Restate word for word the lines of the material below, from the line with "1000x840 pixels. Task: Open" to the line with "You are a computer-use", both lines included, and no others.

▶ **Records for the exercise**:
* * * * *
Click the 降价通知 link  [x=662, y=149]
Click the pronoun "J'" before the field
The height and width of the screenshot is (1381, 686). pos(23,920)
* * * * *
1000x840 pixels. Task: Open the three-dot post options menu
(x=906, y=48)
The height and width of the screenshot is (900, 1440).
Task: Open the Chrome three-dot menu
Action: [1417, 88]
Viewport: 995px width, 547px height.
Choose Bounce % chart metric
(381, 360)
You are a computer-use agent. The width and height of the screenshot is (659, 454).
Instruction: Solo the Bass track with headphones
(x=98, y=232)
* * * * *
▶ **Answer to this task**:
1000x840 pixels. Task: Open the three-dot post options menu
(x=906, y=48)
The height and width of the screenshot is (900, 1440).
Task: Open the Chrome three-dot menu
Action: [1417, 88]
Viewport: 995px width, 547px height.
Choose Bounce % chart metric
(381, 360)
You are a computer-use agent. The width and height of the screenshot is (659, 454).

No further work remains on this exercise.